Noting a split of authority interpreting the Holder Rule, but analyzing the Holder Rule according to what the Court saw as the plain meaning of its language, the Court of Appeal ruled that the Holder Rule allows a consumer to assert against the holder of a consumer credit contract "all claims and defenses" that the consumer could assert against the seller, including claims based on negligence and the CLRA. See Music Acceptance Corp. v. Lofing, 32 Cal. App.4th 610, 627-28 (1995)(noting in part that in abrogating the holder in due course doctrine in consumer credit transactions, the FTC shifted the burden of seller misconduct to the creditor); Oxford Fin. Companies, Inc. v. Velez, 807 S.W.2d 460, 463 (Tex. App. 1991). In so ruling, the Court rejected Bank's assertion that the Holder Rule was ambiguous and limited to those situations where a seller's breach of contract rendered the transaction "practically worthless." See, e.g., Ford Motor Credit Co. v. Morgan, 536 N.E.2d 587 (1989)(avoiding "plain meaning" interpretation of Holder Rule).

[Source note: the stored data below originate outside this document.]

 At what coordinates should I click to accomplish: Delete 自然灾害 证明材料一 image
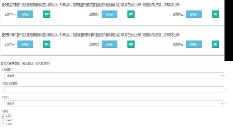click(x=47, y=14)
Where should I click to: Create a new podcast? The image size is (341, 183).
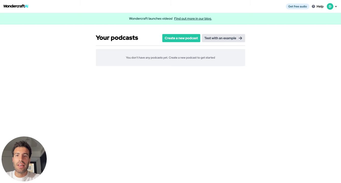(x=181, y=38)
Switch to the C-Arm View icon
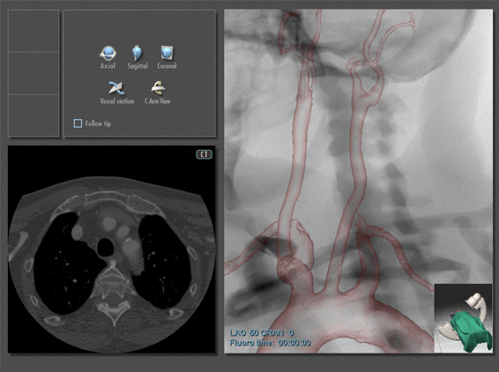This screenshot has height=372, width=499. coord(158,88)
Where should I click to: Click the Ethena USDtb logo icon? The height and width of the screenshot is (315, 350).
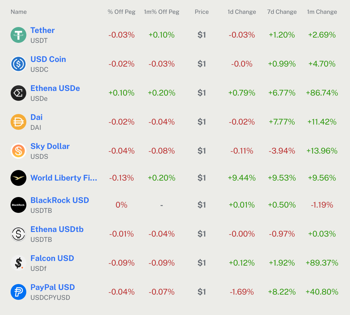point(18,234)
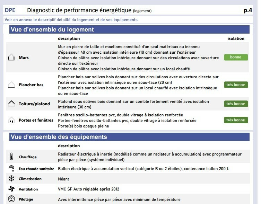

With respect to damages, the Court also ruled that, as expressly stated in the Holder Rule, Consumers' recovery against Dealer and Bank was limited to the amount they already paid under the installment contract.
Turning to the lower court's dismissal of the causes of action based on alleged CLRA violations, and negligence, the appellate court concluded that Consumers were not barred from asserting those causes of action. Among other things in so doing, the court determined that, contrary to Bank's assertion, Consumers had satisfied the CLRA's notice requirements by their various letters to Bank, Dealer and the manufacturer. Second, clarifying the distinction between the causes of action for negligence and negligent credit defamation, the court ruled that to the extent the negligence claim was based on the alleged failure to repair the motor home and not on derogatory remarks on Consumers' credit reports, the negligence cause of action against Bank remained viable. However, with respect to Consumers' claim that Bank negligently reported inaccurate credit information to credit agencies, the court ruled that, pursuant to the express preemption provision in the FCRA, their state-law cause of action for negligent credit defamation was preempted.

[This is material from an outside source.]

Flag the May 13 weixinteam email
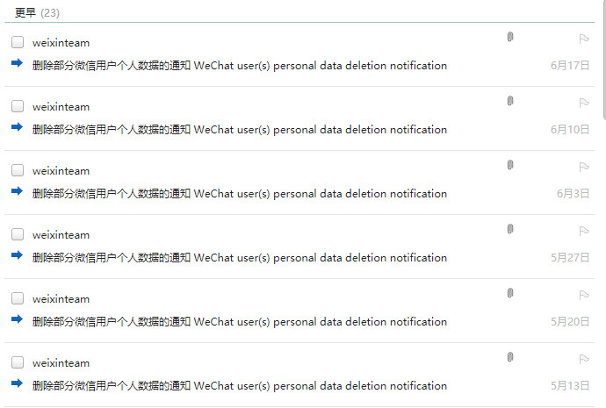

Finally, ruling that Consumers were not third-party beneficiaries of the dealer agreement between Bank and Dealer because Dealer made warranties under that agreement specifically to benefit Bank and not Consumers, the Court concluded that Consumers lacked standing to seek declaratory and injunctive relief under the dealer agreement. The Court also ruled that Consumers had forfeited their remaining causes of action for failure to present sufficient legal arguments.
Accordingly, the Court reversed the judgment in Bank's favor on the CLRA and negligence causes of action and also reversed the lower court's order awarding attorney's fees and costs to Bank.